“my books are bought by enough people to provide me with a sort of middle-class lifestyle, but not enough to hire employees”
This actually surprises me. With someone as thoroughly read and prolific as Stephenson I would have expected a much larger financial reward. Are the economics of publishing really that bad or is he just being modest?
If he gets a dollar or two per copy (which I think is roughly correct, based on my very limited understanding of the industry) then that’s $3-6 million. He had been writing for around 30 years at that point, so that’s in the neighborhood of $100,000-200,000/year.
For an author of "genre fiction" the economics are that bad, but if an author's work is used for a successful film or some other Hollywood collaboration, that author's fortunes can definitely change.
I've seen figures of about $500k for a major film. Always ask for a fixed sum in cash. A percentage of profits is worthless because of "Hollywood accounting".
However, I think the custom is to buy a time-limited option first for 10% of that sum, say, and only pay the full sum if the film really gets made.
> A percentage of profits is worthless because of "Hollywood accounting".
One can always ask for a percentage of the gross, although it's rare that something like that is agreed to by everyone concerned. The producers of the original "Lord of the Rings" films felt for some reason kind of desperate at one point and tried to get Sean Connery to play Gandalf. They offered him a percentage of the gross to appear in the film. I did the math on it one time and if I remember correctly it would have paid over half a billion dollars...
I think the financial reward comes from, essentially, the number of books sold; while Stephenson writes good books and wins awards, he doesn't actually write many books and averages one giant tome every couple of years or so.
It's that bad. Very few writers can make a living just off writing novels. I have a friend who wrote, six? seven? novels and just couldn't make it as a novel writer. There's just too much competition [1] these days.

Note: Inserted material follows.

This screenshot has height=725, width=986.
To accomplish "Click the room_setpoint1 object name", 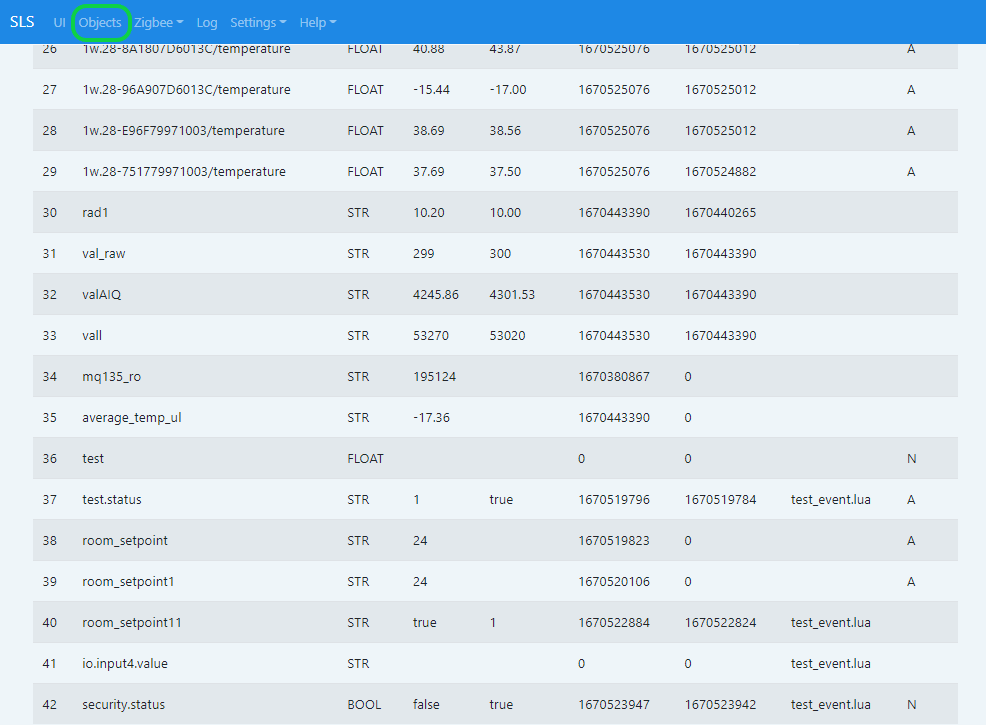I will [128, 581].
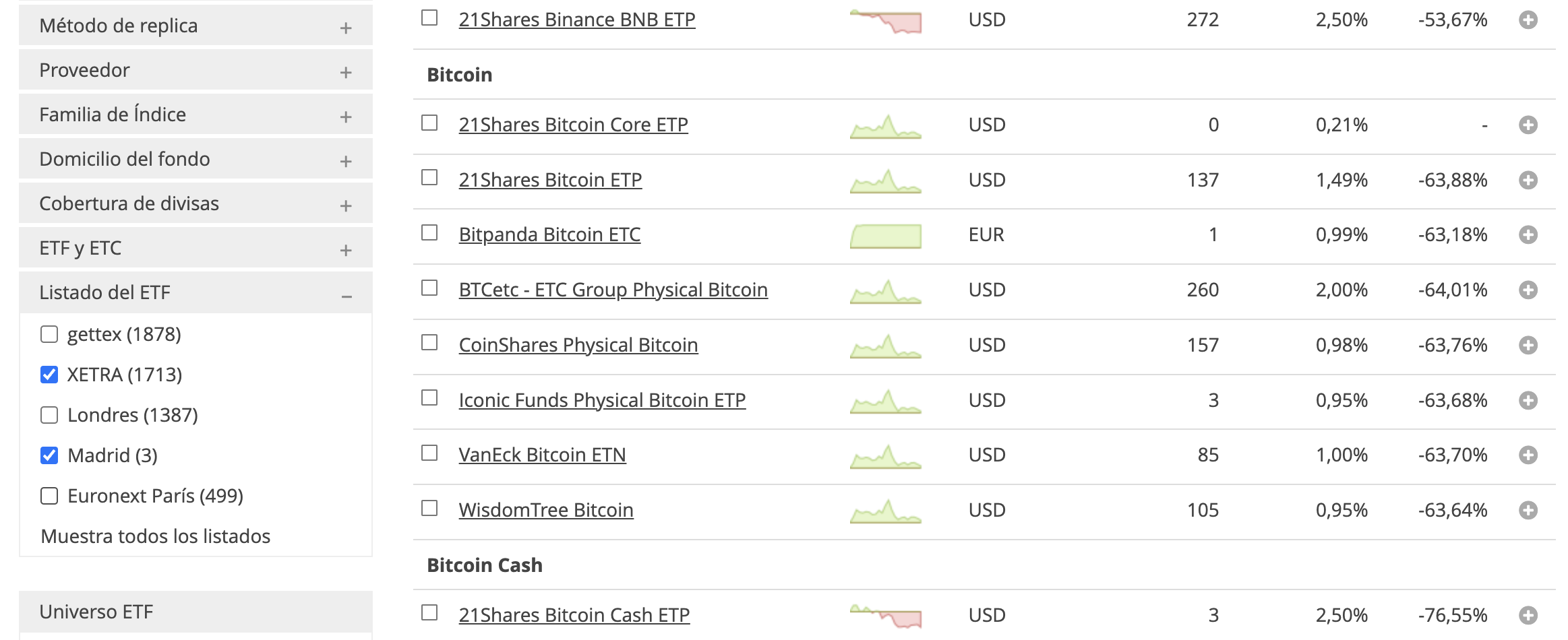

[1] Not only with other people who are writers, but with the attention of potential customers (games, movies, surfing the web, etc).
Completely this. I'm currently working on a novel with a view to publishing, but under no illusions that it's going to make any worthwhile money. For that, I have my day job and technical books (Which as far as I can make out are far more profitable then novels on average).
The Society of Authors (https://societyofauthors.org/) do some excellent work on this front. Basically, to make money writing you have to either be a _machine_ and put out a lot of content, or get lucky and build a fan base that is willing to wait for infrequent releases but buy all the copies.
I don't know if he's a FAIR comparison point... Sanderson is practically a robot; I don't know when the man finds time to sleep given his prodigious output AND personal engagements.
Stephenson has written apparently 16 novels in 35 years. [1]
Sanderson, on the other hand, has written around 30 novels in 14 years, depending on how you want to count novellas and kids' books. [2]
Sanderson is also much more active in keeping up PR about himself and what he's doing -- I think that fan interaction, both online and offline, is as much a part of his popularity as his actual writing. He's fantastic in the respect and I'm sure it reflects in his sales numbers... and probably helps with all of his discussions in getting his stuff into TV/films/games, and a lot of that stuff is (as far as I know from what he's allowed to discuss) in progress.
So I'd actually expect to see Sanderson making much more than Stephenson and it definitely makes sense to me that Sanderson would have an assistant or two given all of his engagements and franchises.
That's a very good point about number of published works, that likely makes a huge difference!
While Sanderson has several film projects in the works, none of them seem far enough along to have paid off yet financially. Although I guess it depends on how the contracts were written.
MikeAsh commented with an article he found saying Stephenson had sold 3 million books to date by 2013 [1], but I found another one saying Sanderson had sold 7 million to date by 2015 [2].
The really interesting part is that the article MikeAsh linked also lists Sanderson (as of 2013) with 2.5 million sales of his solo books, meaning that he sold at least another 4.5 million books in various languages in two years, basically eclipsing Stephenson's lifetime number.
Given the difference in their output and the times that the various books were available for sale, this really cements the difference between them sales-wise for me. My gut feeling here is that a lot of this is due to not only his writing and stories, but also to his constant enthusiastic fan engagement.
In addition to being very humbly and respectfully written, I suspect that this is not unique to successful authors. That we'd all benefit similarly from this focused effort, but it's so foreign that we don't know what we're missing.
The same line of thinking applies to programming, of course.
In practice, however, the life of a programmer is usually split up into too many tiny async slices by email, chat, meetings, etc. to even attempt to enumerate here. It's so far the opposite extreme of what he describes here that it's like ironic comedy.
Arthur C. Clarke had an essay on fan mail. At the time he wrote it, he was limited to responding via preprinted postcard "Mr. Clarke regrets", which I believe was the title of the essay. His nest step was to be silence.
That was an early lesson to me on the bounds of human attention.
This actually surprises me. With someone as thoroughly read and prolific as Stephenson I would have expected a much larger financial reward. Are the economics of publishing really that bad or is he just being modest?